A bicicleta como forma de turismo, como meio de transporte, como meio transformador das cidades, como elemento agregador da sociedade.  Estas foram algumas das abordagens usadas pelos palestrantes, na noite de ontem, 9, no ciclo de palestras Mobilidade Urbana, na Universidade Tiradentes (Unit).

“Nosso objetivo é mostrar que existem outras possibilidades de se locomover nas cidades. E possibilidades realmente positivas, que trazem benefícios à cidade como um todo”, disse Flávia Sofia, coordenadora de Redes.Sociais da Unit e organizadora do evento.

O cicloturista Fabrício Lacerda falou sobre os desafios e prazeres de se viajar de bicicleta. “Não é algo que você pode decidir hoje e já sair amanhã. É um tipo de viagem que demanda mais preparação e planejamento que qualquer outra”, disse Fabrício, que já fez o litoral brasileiro, entre outros roteiros na América do Sul e Europa. “Em compensação, você realmente vive e curte a viagem completa: a preparação, a ida, o destino, a volta”, acrescentou.

A bicicleta como meio de transporte ativo nas cidades foi a parte mais ampla da noite.
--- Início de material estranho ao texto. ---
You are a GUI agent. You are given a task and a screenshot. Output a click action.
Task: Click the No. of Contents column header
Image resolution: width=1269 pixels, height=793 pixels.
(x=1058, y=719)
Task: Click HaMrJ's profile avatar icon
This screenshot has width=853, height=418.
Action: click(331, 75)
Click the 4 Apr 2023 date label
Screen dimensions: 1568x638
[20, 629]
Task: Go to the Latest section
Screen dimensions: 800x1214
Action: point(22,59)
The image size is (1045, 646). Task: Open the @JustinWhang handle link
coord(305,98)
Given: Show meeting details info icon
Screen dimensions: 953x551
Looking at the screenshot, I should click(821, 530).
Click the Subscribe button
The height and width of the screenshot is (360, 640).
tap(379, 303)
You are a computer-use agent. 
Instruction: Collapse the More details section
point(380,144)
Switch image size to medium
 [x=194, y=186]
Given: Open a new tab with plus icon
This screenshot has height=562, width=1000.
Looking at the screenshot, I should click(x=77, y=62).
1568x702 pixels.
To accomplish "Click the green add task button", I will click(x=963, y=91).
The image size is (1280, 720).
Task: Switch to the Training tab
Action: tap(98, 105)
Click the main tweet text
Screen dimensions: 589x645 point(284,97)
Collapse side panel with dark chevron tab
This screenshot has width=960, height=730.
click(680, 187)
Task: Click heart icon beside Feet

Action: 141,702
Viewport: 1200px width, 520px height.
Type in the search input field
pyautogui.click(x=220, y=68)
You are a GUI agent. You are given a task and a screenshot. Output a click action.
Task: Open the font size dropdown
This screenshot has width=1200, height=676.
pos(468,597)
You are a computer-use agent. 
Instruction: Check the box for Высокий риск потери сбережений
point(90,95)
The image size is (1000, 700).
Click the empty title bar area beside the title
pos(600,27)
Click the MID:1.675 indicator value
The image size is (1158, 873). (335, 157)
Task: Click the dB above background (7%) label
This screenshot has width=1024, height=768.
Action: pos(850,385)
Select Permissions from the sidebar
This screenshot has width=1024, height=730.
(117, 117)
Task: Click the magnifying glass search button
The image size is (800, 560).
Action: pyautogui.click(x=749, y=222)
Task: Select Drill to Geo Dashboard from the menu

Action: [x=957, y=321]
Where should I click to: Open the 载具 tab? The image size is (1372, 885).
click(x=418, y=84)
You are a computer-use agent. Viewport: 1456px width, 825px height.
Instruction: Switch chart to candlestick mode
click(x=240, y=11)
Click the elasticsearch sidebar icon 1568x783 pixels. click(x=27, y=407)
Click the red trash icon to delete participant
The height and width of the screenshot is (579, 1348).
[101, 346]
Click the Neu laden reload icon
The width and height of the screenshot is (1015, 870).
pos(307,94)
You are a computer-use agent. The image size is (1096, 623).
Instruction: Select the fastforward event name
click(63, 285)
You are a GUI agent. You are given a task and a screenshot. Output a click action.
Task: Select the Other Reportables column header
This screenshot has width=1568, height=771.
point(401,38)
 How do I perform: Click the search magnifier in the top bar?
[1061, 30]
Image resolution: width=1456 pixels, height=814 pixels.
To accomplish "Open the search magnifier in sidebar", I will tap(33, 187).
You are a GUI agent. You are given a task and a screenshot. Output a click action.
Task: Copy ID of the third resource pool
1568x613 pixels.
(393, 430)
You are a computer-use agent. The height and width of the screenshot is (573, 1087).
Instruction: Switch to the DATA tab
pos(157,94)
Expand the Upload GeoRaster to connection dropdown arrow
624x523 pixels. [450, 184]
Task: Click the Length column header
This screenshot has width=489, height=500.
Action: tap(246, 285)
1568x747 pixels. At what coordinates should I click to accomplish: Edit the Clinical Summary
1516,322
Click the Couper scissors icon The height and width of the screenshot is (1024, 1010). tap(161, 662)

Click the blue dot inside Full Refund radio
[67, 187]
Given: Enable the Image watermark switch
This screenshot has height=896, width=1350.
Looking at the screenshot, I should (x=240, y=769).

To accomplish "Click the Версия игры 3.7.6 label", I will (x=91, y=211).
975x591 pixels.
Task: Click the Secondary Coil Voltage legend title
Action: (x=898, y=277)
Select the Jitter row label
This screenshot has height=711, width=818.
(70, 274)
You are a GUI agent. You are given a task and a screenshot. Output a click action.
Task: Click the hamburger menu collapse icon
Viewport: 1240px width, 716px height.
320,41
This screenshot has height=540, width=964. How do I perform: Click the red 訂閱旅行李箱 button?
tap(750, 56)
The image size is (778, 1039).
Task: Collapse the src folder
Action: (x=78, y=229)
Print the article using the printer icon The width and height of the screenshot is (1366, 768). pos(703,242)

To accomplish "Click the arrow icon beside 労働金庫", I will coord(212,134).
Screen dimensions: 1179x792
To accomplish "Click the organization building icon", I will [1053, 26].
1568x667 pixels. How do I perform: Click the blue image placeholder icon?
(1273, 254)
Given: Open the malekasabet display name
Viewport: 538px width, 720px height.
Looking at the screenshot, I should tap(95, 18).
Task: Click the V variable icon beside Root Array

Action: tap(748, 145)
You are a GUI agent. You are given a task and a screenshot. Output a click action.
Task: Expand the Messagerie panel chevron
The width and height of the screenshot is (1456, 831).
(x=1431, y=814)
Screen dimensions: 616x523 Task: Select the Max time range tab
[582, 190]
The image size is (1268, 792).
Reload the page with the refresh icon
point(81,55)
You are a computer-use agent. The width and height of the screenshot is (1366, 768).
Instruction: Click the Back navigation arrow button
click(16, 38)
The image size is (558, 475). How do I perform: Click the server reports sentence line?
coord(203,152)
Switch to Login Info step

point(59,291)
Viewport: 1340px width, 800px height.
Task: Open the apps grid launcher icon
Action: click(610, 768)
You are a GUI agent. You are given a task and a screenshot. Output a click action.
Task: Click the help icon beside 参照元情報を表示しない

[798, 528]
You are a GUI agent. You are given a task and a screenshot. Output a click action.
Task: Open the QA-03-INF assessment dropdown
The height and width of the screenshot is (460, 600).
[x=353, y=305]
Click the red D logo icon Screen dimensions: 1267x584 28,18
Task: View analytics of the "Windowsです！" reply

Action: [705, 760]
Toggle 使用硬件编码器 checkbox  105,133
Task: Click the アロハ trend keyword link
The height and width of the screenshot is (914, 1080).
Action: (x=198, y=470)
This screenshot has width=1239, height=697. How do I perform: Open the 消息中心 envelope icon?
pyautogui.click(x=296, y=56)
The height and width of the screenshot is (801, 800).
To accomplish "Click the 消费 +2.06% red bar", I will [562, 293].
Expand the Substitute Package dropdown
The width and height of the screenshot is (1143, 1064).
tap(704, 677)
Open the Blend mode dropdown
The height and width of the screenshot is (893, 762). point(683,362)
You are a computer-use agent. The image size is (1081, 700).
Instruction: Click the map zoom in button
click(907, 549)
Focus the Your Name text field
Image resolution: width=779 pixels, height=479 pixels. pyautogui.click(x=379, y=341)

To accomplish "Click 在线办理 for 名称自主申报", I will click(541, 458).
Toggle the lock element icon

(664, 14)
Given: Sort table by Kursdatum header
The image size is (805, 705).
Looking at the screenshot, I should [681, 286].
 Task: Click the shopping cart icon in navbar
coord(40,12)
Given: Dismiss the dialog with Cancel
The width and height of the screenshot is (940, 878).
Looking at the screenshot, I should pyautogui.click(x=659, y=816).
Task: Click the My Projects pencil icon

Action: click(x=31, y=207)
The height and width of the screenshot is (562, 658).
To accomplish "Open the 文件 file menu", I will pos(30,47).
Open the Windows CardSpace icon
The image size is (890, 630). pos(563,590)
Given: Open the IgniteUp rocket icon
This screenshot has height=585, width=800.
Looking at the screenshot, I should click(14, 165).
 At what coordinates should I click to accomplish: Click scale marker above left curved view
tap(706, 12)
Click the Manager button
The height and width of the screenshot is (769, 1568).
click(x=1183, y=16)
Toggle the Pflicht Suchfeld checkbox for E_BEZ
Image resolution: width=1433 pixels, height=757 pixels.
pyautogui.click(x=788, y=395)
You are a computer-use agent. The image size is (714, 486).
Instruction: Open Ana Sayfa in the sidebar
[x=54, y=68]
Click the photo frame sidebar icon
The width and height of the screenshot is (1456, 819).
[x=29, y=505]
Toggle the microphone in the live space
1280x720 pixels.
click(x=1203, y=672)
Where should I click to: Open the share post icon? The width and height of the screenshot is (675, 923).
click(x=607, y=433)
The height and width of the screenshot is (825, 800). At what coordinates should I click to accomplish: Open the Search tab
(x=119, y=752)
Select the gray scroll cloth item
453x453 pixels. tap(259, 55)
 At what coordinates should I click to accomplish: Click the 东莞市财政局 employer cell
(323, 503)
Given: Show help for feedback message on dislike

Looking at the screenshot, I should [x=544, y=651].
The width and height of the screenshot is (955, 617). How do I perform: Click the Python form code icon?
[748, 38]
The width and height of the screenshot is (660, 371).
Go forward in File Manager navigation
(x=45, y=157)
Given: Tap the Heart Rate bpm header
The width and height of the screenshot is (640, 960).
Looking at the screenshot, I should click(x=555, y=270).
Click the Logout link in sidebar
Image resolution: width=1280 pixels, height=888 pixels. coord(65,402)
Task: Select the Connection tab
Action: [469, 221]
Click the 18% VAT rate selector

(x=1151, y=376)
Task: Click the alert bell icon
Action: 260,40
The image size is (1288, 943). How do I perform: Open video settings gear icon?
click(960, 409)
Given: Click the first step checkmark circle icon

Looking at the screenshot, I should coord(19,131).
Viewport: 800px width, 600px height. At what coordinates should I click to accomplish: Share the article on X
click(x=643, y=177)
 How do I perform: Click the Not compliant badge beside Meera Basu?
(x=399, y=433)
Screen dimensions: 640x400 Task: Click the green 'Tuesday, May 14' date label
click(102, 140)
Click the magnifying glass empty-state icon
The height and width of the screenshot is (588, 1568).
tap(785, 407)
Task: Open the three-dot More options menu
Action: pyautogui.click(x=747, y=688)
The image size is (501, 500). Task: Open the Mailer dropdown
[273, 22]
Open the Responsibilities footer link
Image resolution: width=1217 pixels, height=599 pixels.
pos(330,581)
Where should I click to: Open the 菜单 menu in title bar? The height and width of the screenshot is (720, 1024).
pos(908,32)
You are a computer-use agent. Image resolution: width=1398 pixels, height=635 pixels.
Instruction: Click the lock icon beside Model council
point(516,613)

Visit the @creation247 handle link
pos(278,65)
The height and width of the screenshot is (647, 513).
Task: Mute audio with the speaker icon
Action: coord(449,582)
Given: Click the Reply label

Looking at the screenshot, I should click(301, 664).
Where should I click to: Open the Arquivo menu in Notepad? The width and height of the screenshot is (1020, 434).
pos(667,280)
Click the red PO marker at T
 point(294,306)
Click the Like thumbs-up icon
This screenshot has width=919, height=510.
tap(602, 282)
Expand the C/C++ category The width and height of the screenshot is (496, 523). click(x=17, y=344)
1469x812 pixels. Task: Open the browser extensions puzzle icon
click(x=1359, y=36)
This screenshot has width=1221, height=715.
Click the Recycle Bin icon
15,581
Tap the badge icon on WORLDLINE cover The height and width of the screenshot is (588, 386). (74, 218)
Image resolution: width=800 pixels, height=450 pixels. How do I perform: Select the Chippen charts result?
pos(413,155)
Foi exibido o documentário Cycling Friendly Cities, que mostra a experiência de cidades voltadas para as pessoas, como Bogotá, Amsterdã e Copenhague. O presidente da ONG Associação Ciclo Urbano, que já pedalou por cerca de setenta cidades na América Latina e Europa, incluindo algumas que aparecem no documentário, falou sobre as diferenças entre estas cidades e Aracaju.

“Infelizmente, o Brasil vive uma cultura carrocrata. Em Aracaju, isso se mostra mais forte, pois é uma cidade plana, com curtas e médias distâncias, que podem ser feitas a pé, de bicicleta, além de se integrar ao transporte público”, explica Luciano. “Como o transporte público é péssimo, calçadas e ciclovias descuidadas, além das campanhas de incentivo à compra de carros, as pessoas se tornam dependentes das quatro rodas. O resultado é esse caos no trânsito que vivemos todos os dias”, completou.

Lourenço Freitas é lojista, atleta e usa a bicicleta como transporte todos os dias. Ele passou várias orientações e dicas de como se portar e usufruir de todas as vantagens da bicicleta no trânsito. “Acidente de trânsito é evitável, basta seguir as regras e leis”, disse. “Quem usa bike, tem que deixar de pensar como carro. Evite avenidas e ruas de grande movimento. Procure ruas paralelas, rotas alternativas e mais tranquilas”, explicou.

A jornalista e maquiadora Elisângela Valença deu um toque feminino às falas. Ela assumiu a bicicleta como transporte há pouco mais de um ano e aproveitou o evento para desmistificar alguns pontos. “Não existem limitações ou regras para pedalar, exceto as de trânsito. Toda e qualquer pessoa pode pedalar e não precisa se ‘fantasiar’ de ciclista. Eu pedalo de saia, vestido, de salto, maquiada. Vou ao shopping, festa, trabalho. A felicidade e a liberdade que a bicicleta te dá são indescritíveis”, disse Elisângela.